I know that there are women who continue to be outrageous right up until the end. The extent of my outrageousness these days is wearing my latest improvisation with matching orange sandals and white cropped pants.
I moved into this town two years ago after a decade of taking care of my mom. It took me about a year to get over the stress and tension of living with my (demented) mother and (set-in-his-ways) brother for several years. And then my mother passed away.
For a year after that, until now, I have been trying to find a place for myself in this larger community. I joined a gym but found it all very depressing (and expensive). I joined a quilting group, figuring that I like to sew and might enjoy it. But I didn’t for all kinds of reasons, including that I have neither the space where I live nor the design talent and experience to get into quilting. And I find it boring to quilt from a kit.
So, I did more knitting to keep me busy, but that didn’t fill my need for community connection. I tried a couple of book clubs, but they never talked about the books and I didn’t quite fit in with the memberships.
So, I joined the Jewish Community Center, mostly for the Zumba and aerobics and gym facilities, and that helped to get me out of the house. But it still wasn’t what I was hoping to find. The JCC offers some other programs that I might have taken, but they were all at night (and I don’t drive at night) and cost more than I can afford.
So, I joined up to be a Hospice volunteer, got trained, and just met my first assignment. That was a start, but not exactly to the point.
What I miss from my old life are the people with whom I worked and the groups to which I belonged in which I took some leadership. Some were peer discussion groups; some were expressive arts therapy groups. They were groups that dealt with substantive personal issues and opened doors to creative and spiritual exploration (even though I am an atheist).

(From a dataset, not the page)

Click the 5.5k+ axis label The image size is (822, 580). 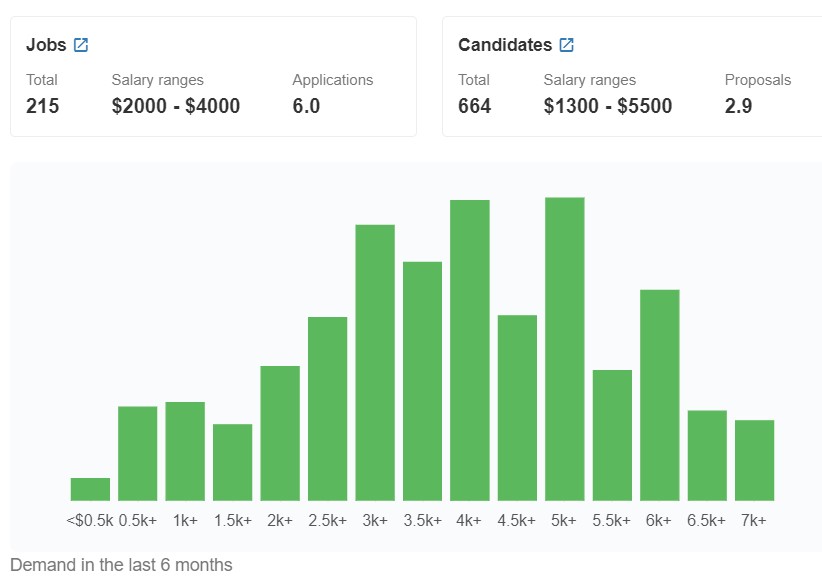pyautogui.click(x=613, y=518)
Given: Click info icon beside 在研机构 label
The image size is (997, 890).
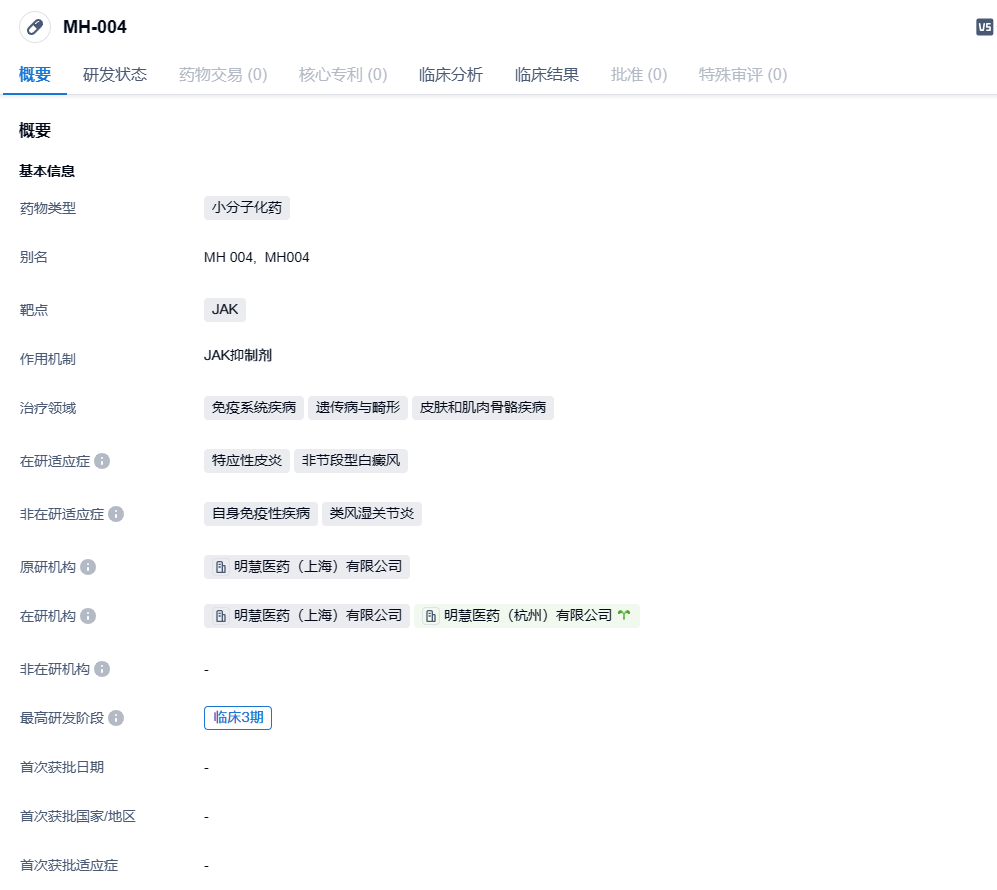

I always made friends with people in those groups because we had those interests in common.
So, I went on a search for a group — preferably a therapeutic group dealing with elder issues or major life transitions.
Uh uh. No such thing. Not even within a 25 mile drive.
So, I drafted a proposal to start such a group under the auspices of the Jewish Community Center, and, since I am a trained study circle facilitator, I volunteered to lead such a group.
I’ve done that before — started a group to which I wanted to belong. It has worked in the past for me, and I’m hoping it will work again.
If it doesn’t, with the SAD season starting, I’m going to find it tough to muddle on through.